Eating disorders encompass both under-eating and over-eating, and pretending either side of this is virtuous — is harmful.
This should not be a controversial thing to say given that obesity has been causally linked to over 50 diseases. This means that there are over 50 diseases which we can significantly reduce our risk of getting, given that we address the problem of obesity. Pretending that we are being progressive by glorifying obese people is an abhorrent trend which is just as harmful as the unrealistic body standards set within the media today. A study addressing the prevalence of obesity describes the problem as follows…
“Excess bodyweight is the sixth most important risk factor contributing to the overall burden of disease worldwide. 1.1 billion adults and 10% of children are now classified as overweight or obese. Average life expectancy is already diminished; the main adverse consequences are cardiovascular disease, type 2 diabetes, and several cancers.”
Another study outlines the economic cost that obesity will have, given that it continues along the same crescendo as it has been…
“The combined medical costs associated with treatment of these preventable diseases are estimated to increase by $48–66 billion/year in the USA and by £1·9–2 billion/year in the UK by 2030. Hence, effective policies to promote healthier weight also have economic benefits.”
When we go to the doctors and he discerns our health problems are causally linked to obesity, it would be unethical of him to advise you to simply “be happy in your skin.” The fact that obesity is already a huge problem within our society needs to be addressed and glorifying it under the guise of progressive values is harmful. All this movement does is make obese people feel better as they hurdle toward a completely preventable death.
To clarify here, I’m not proposing a reduction in kindness or to be more callous towards the obese, I’m simply purporting that kindness can be misplaced and sometimes rational compassion is what is needed.

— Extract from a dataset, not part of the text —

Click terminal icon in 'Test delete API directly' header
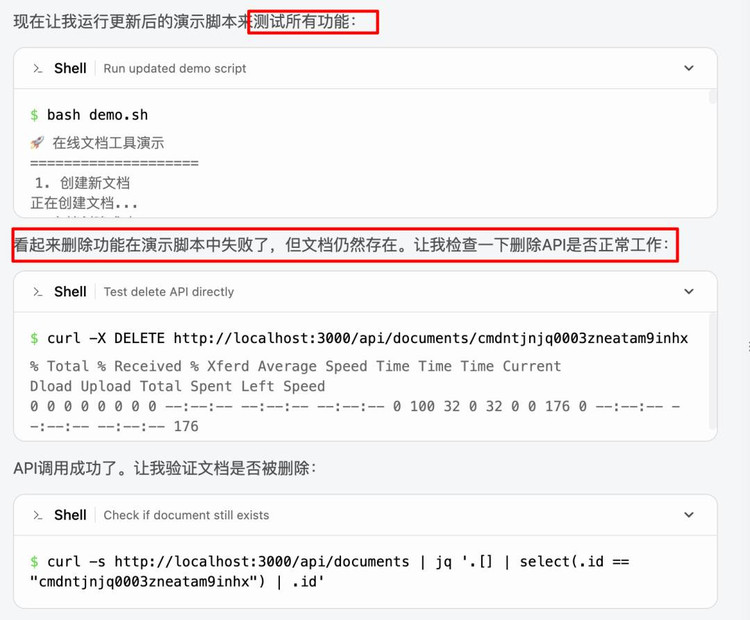This screenshot has height=620, width=750. tap(38, 292)
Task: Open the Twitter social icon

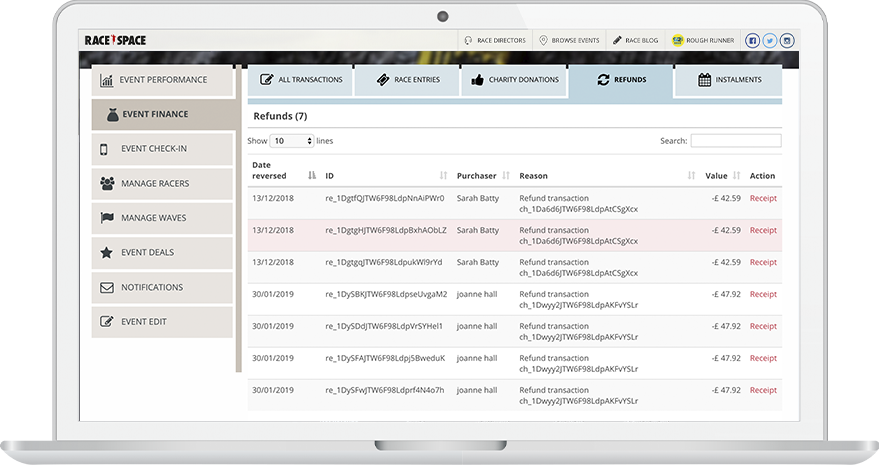Action: tap(770, 40)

I am well aware of the causal link between poor mental health and binge eating disorder (BED) and I am not negating the severity of the struggle which some people deal with day to day. However, please step back and realise that pretending that there is nothing wrong with being obese is extremely harmful to the people who hear this message.

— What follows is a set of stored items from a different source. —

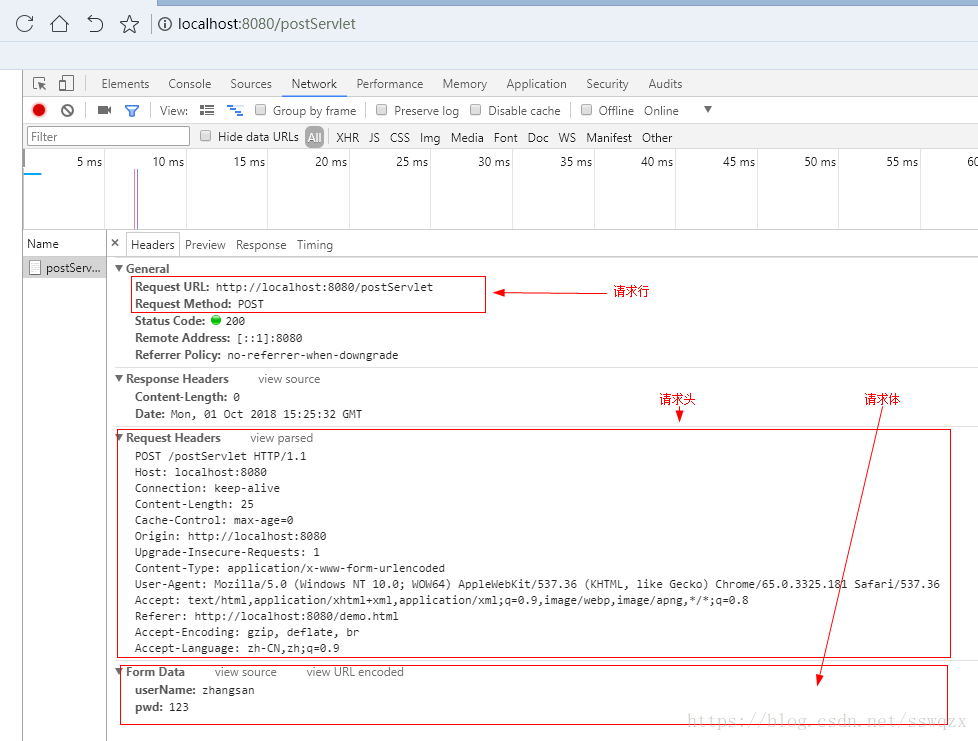Viewport: 978px width, 741px height.
Task: Enable the Preserve log checkbox
Action: [381, 110]
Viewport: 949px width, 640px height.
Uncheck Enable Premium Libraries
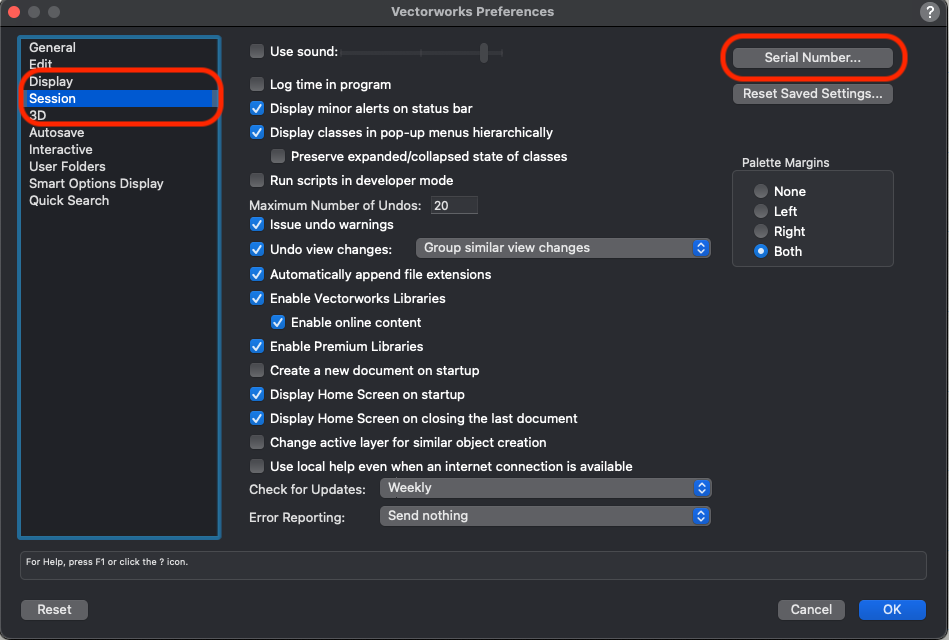tap(257, 347)

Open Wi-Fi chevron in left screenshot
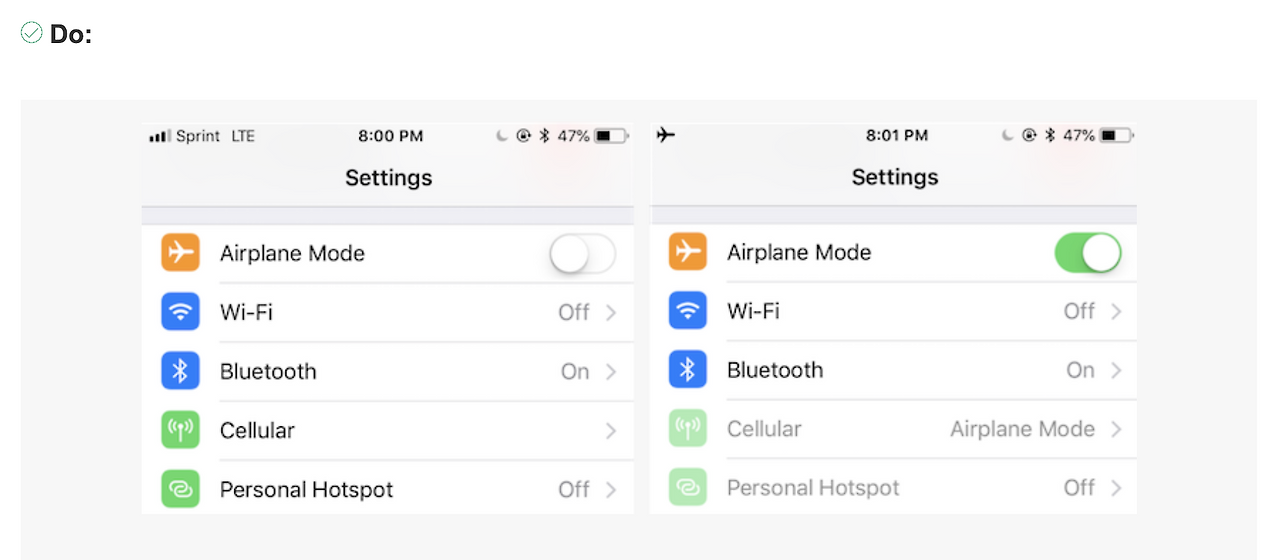click(x=611, y=313)
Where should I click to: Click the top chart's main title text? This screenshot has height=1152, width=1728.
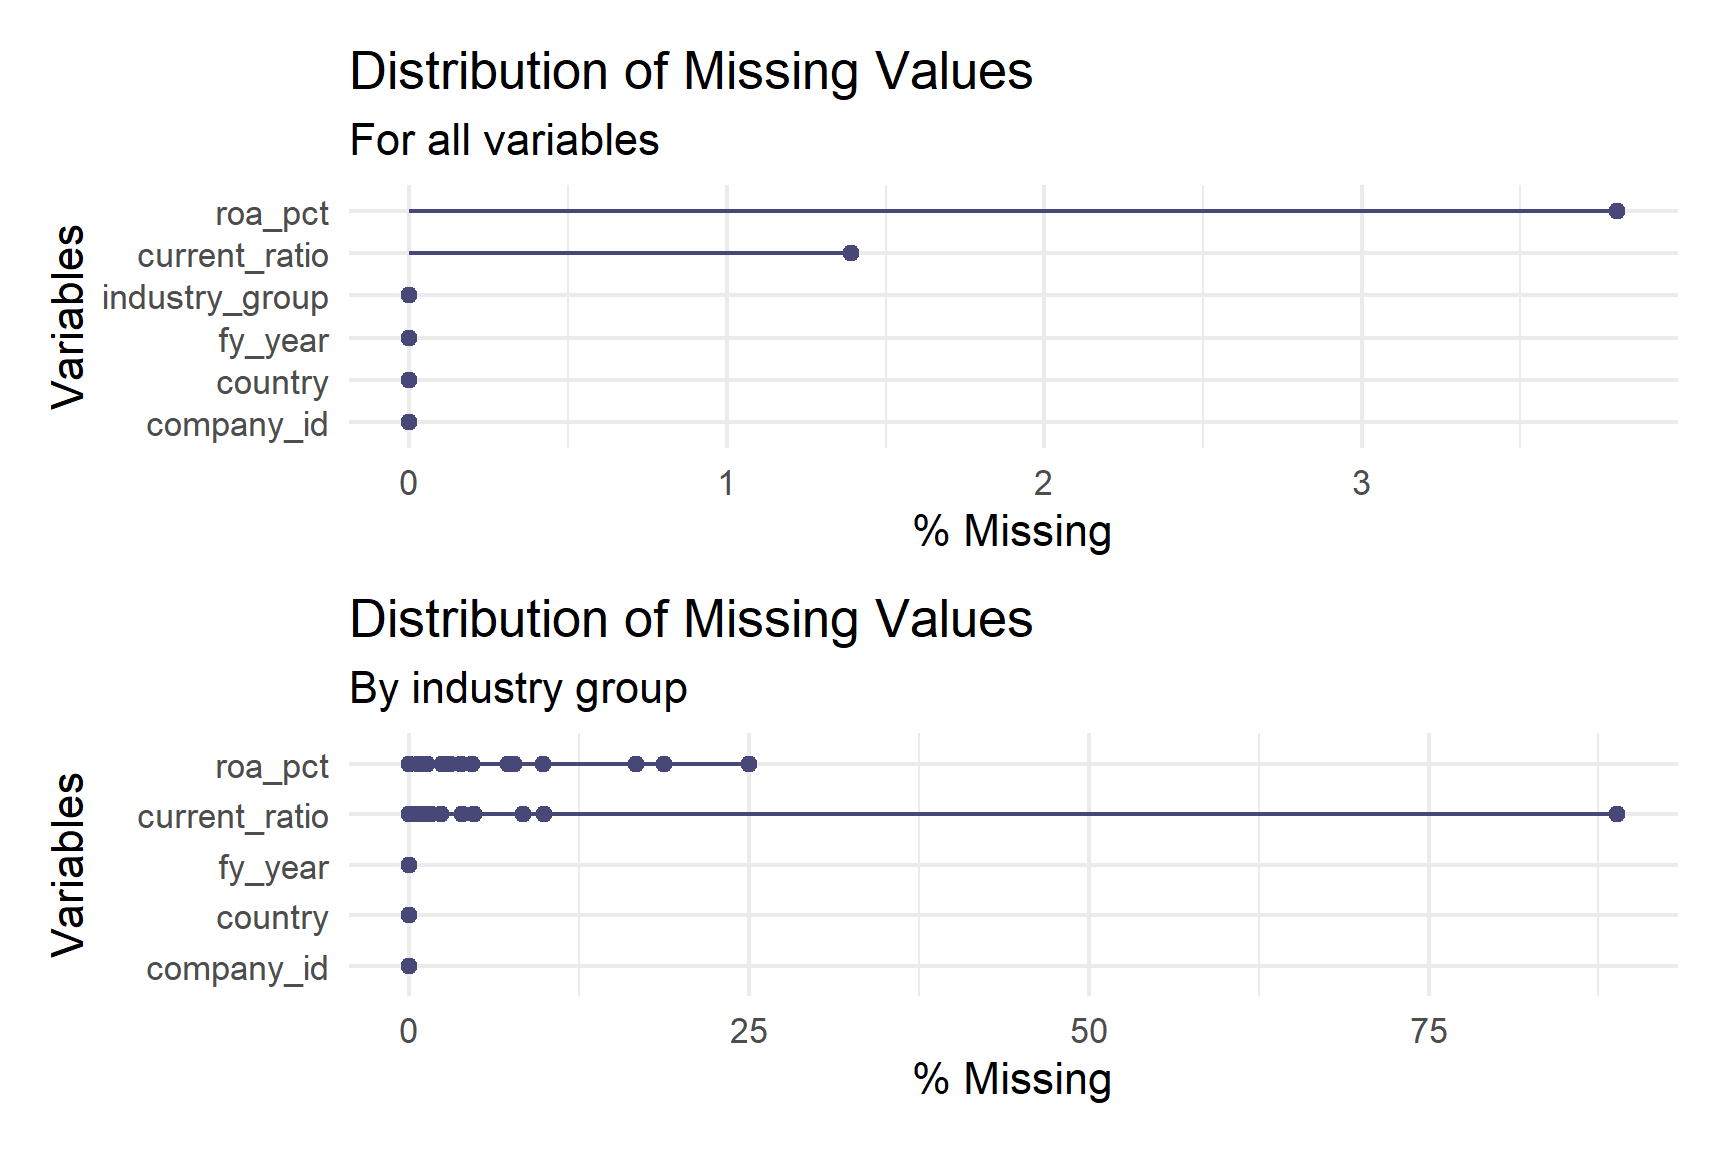(x=691, y=72)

This is different from body shaming! As someone who actively works towards counteracting the societal problem of obesity I can tell you that making obesity a part of your identity is not a good thing — this is, inevitably, what this movement will lead to. The glorification of obesity is the antithesis of everything I promote and work toward, and devalues the work which perspicacious and conscientious people do to combat this! It encourages people — woman in particular — to embrace their obesity as part of their identity and to be proud of it. I’m almost certain that this movement is done with the intention of rectitude, however I feel they have diagnosed the problem correctly, but have implemented the wrong treatment. The real problem then follows, now that people have taken on obesity as an identity it becomes offensive to talk about it honestly and here in lies the problem! This is an effective way to sweep the problem of obesity under the rug which I am unwilling to do. Whilst I absolutely see the benefits, and encourage the proliferation, of promoting a culture of positive body image, I refuse to cede conversational territory to this movement in fear of being deemed offensive.
Obesity is responsible for far more societal problems than the unrealistic standards the fashion industry sets for woman. This is not the way to instil the values of positive body image. We look at the facts, we embrace what’s been demonstrated to work, and we implement the plan which has the highest potential of success.